Q. When did you first become interested in fashion photography?

A. In the late 1990s, I started in Germany as an assistant photographer. I have also worked in places like New York and Singapore, but now live in Paris. This move was a personal decision as I thought it would afford me the opportunity to develop and grow artistically.

Q. What satisfaction do you get from fashion photography?

A. I have a love for fashion/glamour, photography and ethnic cultures. This love for ethnic cultures grew as I lived and worked and as a result I was often touched by these men and women. I feel that the picture is not just about the clothes that the model is wearing, but much more. I love how it exhibits the grace, movement and femininity of women. It’s as if the model is wearing the clothes for herself. A part of who this woman is—her personality--comes across in each picture.

Q. How did this set of pictures come about? I.e. What did you do to get the opportunity to shoot for these designers?
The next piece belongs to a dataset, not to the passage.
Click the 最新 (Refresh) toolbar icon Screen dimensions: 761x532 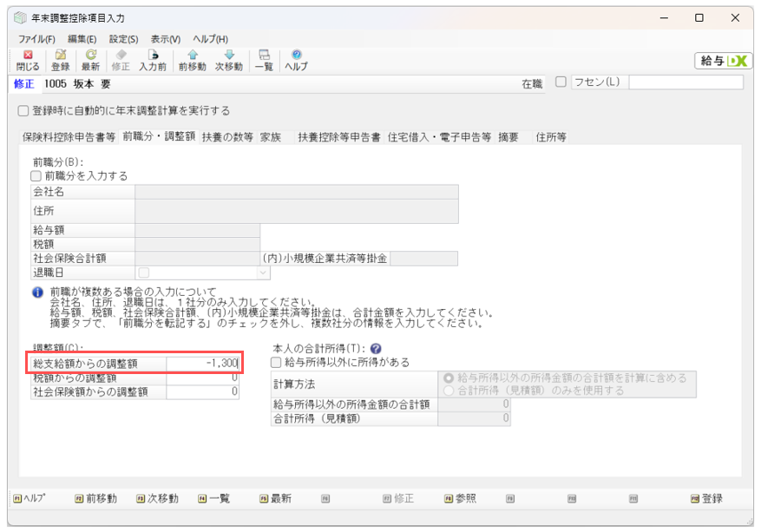[x=90, y=60]
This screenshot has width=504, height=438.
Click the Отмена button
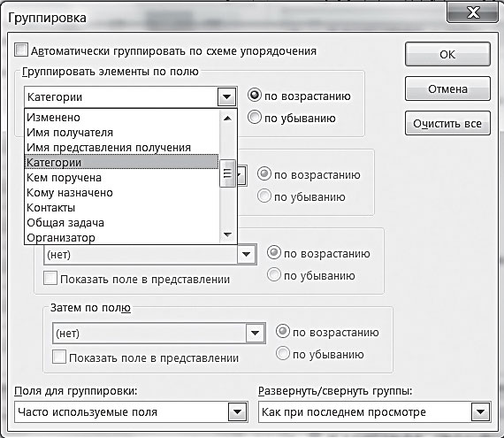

A. I have been a photographer for years and in 1998, I took my first Polaroid photograph for the German 'Elle' magazine. I used small format PolaPan film. It worked for my client and me –I loved it! From then on, other magazine and catalogue editors, Marie Claire and Fendi Germany, among them, saw my work and loved it. As a result, they booked me to do fashion work.

My taking photographs at large fashion houses began in 2002 when I approached 'Seredin and Vasiliev' and took the picture, 'Seredin & Vasiliev. 2002, summer' that you see in my portfolio. The image was taken of their current Haute Couture collection.

Then John Galliano, having seen my Polaroid pictures of 2002 that I did for designers Seredin and Vasiliev, allowed me to photograph pieces from his Pret a Porter collections in 2004. The picture, 'John Galliano, Sommer 2004' is from this portfolio. After that I worked with other Haute Couture houses – Emanuel Ungaro, Valentino and Jean Paul Gaultier. The designers liked my style; it was very different from the average photographer.

The fact that I use a Polaroid print as my finished product was one of the contributors to the uniqueness. Furthermore, I have styles and attitudes towards fashion that are similar to most of the designers'. I also find it important to understand each designer's philosophy on fashion and with that in mind, the designer trusts and allows me to photograph his/her designs. Additionally, the fact that I do not choose stereotypical models, but those with a more ethnic look, adds to the attraction and uniqueness.

Q. In seeing your shots of fashion, what "sold" them on using you for this assignment?

A. Up until this moment, the designers do not use the photographs. I use them myself; they are pieces of art - they are my life, my soul.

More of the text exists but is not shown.